L’évolution du SW est variable selon les études mais
elles s’accordent toutes sur un mauvais pronostic avec
la survenue d’épilepsie chronique, de retard mental et
d’autres handicaps du neuro-développement. Dans notre
série, 13% des patients ont développé un syndrome de
Lennox-Gastaut. En ce qui concerne le pronostic à long
terme du syndrome de West, nos constatations à propos
de la persistance des crises sont similaires aux résultats d’Aicardi [12]. Quand au retard du développement
psychomoteur, notre série conclut, comme la majorité
des auteurs [13], que le pronostic est d’autant meilleur que le SW est idiopathique, que le diagnostic et le
traitement sont plus précoces.
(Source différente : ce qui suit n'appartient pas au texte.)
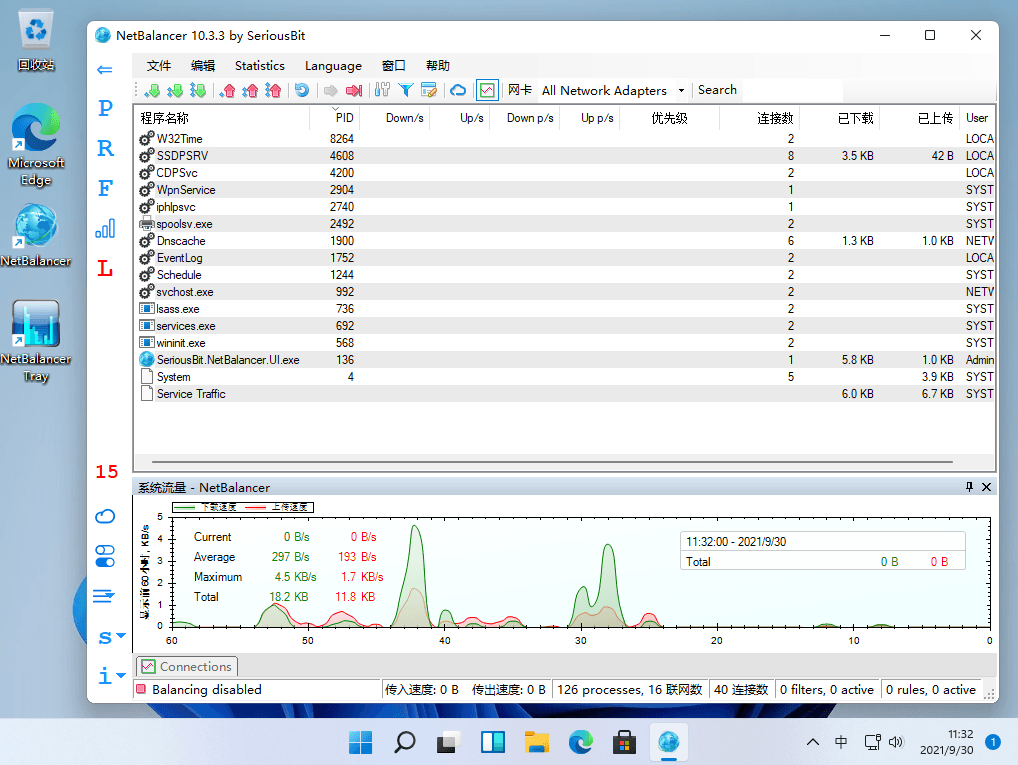Expand the S dropdown in sidebar
1018x765 pixels.
click(x=110, y=637)
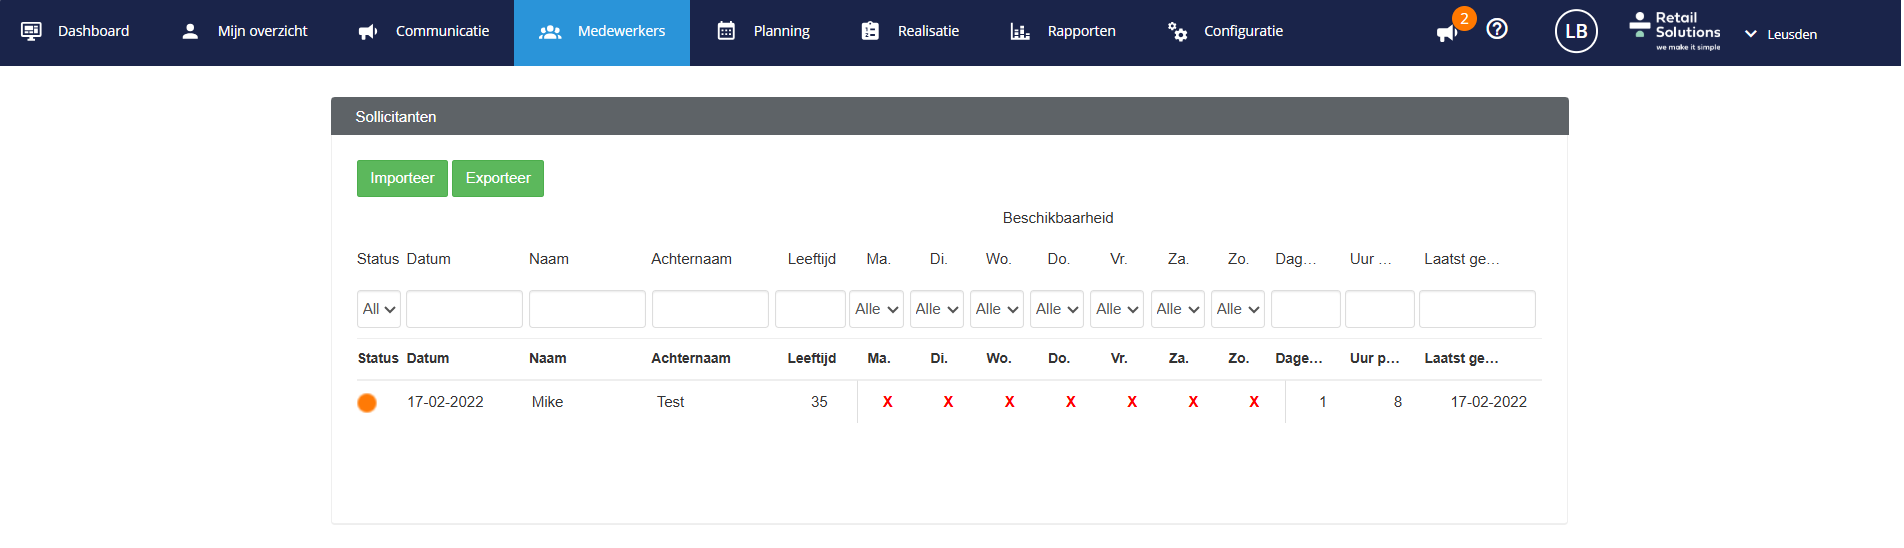Click the Planning calendar icon
Screen dimensions: 1904x548
727,31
Les facteurs de mauvais
pronostic sont un début avant 5 mois ou après un an, une
durée prolongée des spasmes, une régression psychomotrice sévère, la présence d’un déficit neurologique ou
des anomalies focales, un retard du traitement au-delà
du premier mois, l’absence d’amélioration du développement psychomoteur sous traitement, des lésions cérébrales étendues, un périmètre crânien inférieur au 10ème
percentile au 4ème mois [14-17].
Le syndrome de West demeure une épilepsie grave,
de très mauvais pronostic. Des recherches sur le plan
thérapeutique et physiopathologique s’avèrent nécessaires pour élaborer un protocole commun de prise en
charge et améliorer le pronostic de ces enfants, leur
qualité de vie et celle de leurs parents.